In the entries below, find the line with "[Page d'acceuil du site oh la vache] (50, 13)" and the line with "Voir toutes les photos (41, 100)". Print those two and everything between them exactly, and nothing else.

----- Data for analysis

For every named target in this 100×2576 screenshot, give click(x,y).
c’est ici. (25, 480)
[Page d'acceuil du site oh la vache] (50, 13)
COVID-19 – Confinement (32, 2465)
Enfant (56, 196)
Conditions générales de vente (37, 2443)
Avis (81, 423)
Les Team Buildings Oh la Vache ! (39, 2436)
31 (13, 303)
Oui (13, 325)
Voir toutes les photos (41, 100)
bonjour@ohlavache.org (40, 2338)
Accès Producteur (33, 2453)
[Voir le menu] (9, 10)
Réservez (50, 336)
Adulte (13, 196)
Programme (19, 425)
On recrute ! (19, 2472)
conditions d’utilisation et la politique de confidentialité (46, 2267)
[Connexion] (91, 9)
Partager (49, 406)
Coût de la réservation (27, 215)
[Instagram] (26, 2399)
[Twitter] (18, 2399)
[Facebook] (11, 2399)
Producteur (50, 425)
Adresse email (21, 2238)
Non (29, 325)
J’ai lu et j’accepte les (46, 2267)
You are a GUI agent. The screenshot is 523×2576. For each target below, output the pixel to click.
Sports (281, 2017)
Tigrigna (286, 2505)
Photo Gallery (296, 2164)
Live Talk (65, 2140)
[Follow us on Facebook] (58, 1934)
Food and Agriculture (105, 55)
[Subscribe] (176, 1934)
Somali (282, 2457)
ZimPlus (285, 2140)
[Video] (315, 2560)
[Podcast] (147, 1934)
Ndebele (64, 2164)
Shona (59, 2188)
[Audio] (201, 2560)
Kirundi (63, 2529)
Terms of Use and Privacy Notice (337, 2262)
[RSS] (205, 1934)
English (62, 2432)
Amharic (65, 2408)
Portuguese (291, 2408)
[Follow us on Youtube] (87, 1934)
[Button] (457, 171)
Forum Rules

----------

[Solution to this problem]
[Page d'acceuil du site oh la vache] (50, 13)
COVID-19 – Confinement (32, 2465)
Enfant (56, 196)
Conditions générales de vente (37, 2443)
Avis (81, 423)
Les Team Buildings Oh la Vache ! (39, 2436)
31 (13, 303)
Oui (13, 325)
Voir toutes les photos (41, 100)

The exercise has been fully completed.